Adam Roberts, Anticopernicus (2011) and Bethany (2016)
Let us now speak of Adam Roberts, a man I hold
in a certain amount of awe for his sheer intellectual firepower.
He's a professor of nineteenth century literature, and writes and
edits books in that capacity; but he's also a prolific critic of
science fiction, around which most of his blogging centers. And
then, he's a prolific science fiction writer himself. All this while
also having a family; he's not some kind of hermit. One truly is
unable to understand how there are enough hours in the day. I mostly
know him through his blogging, which I've always enjoyed.

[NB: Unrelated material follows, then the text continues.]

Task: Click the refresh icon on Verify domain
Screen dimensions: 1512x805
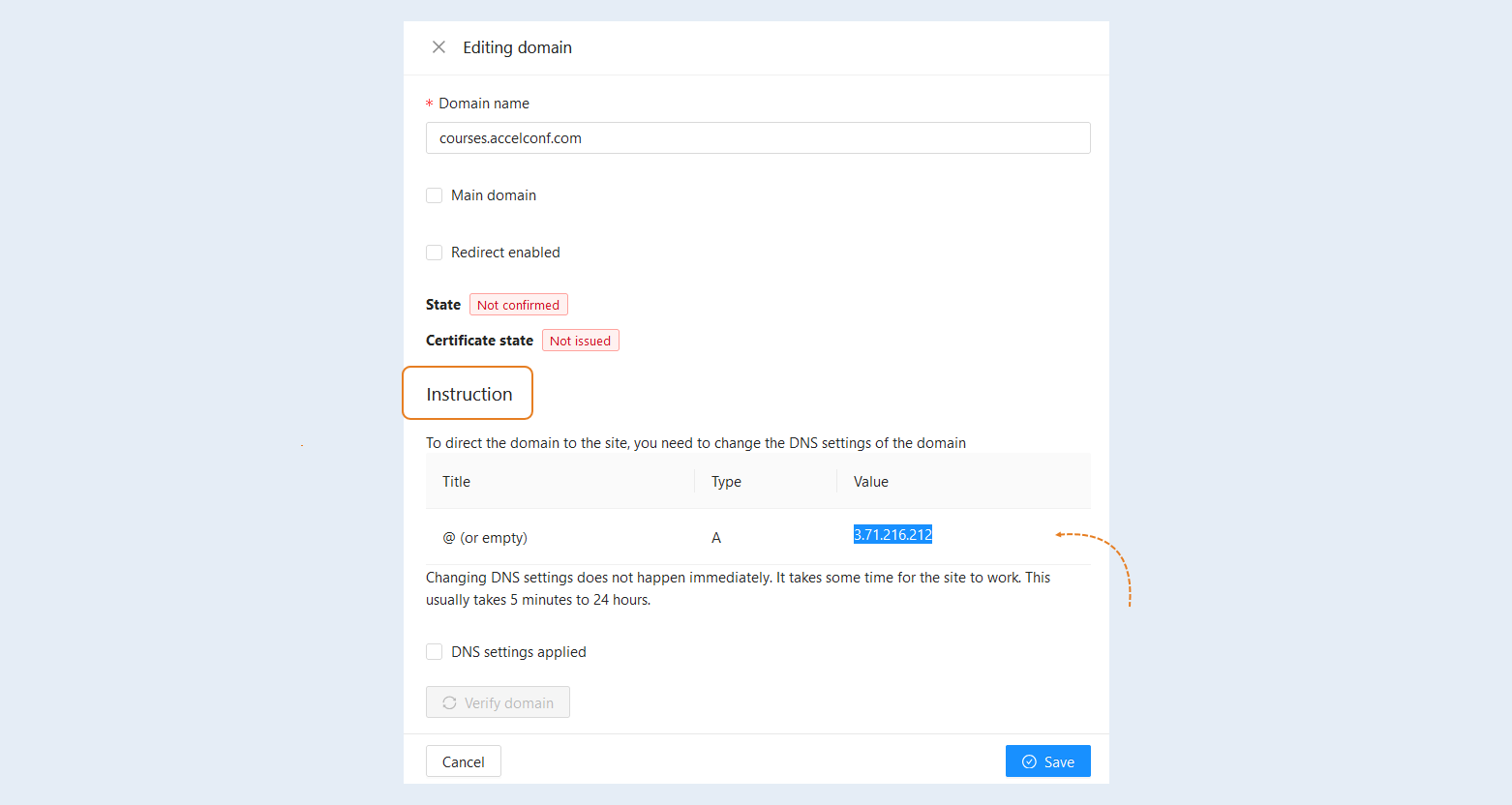Action: 449,702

He's
always throwing out these great insights willy nilly. It's enough to
make one jealous.
For whatever reason, though, I've never
read much of his fiction. The only one I had previously was
Yellow Blue Tibia, a novel with a dynamite
premise--that a group of Soviet science-fiction writers had been
instructed by Stalin to come up with an alien-invasion threat to give
the country a sense of purpose; this mission is abruptly cancelled
after a few months, but years later, it appears that this thing they
invented may actually be real. Still, while I liked it well enough,
I wasn't overwhelmed; I thought the execution didn't quite match the
premise. Still! There's a lot more! I should read it! Or at least
some of it! Probably! Why all the exclamation marks!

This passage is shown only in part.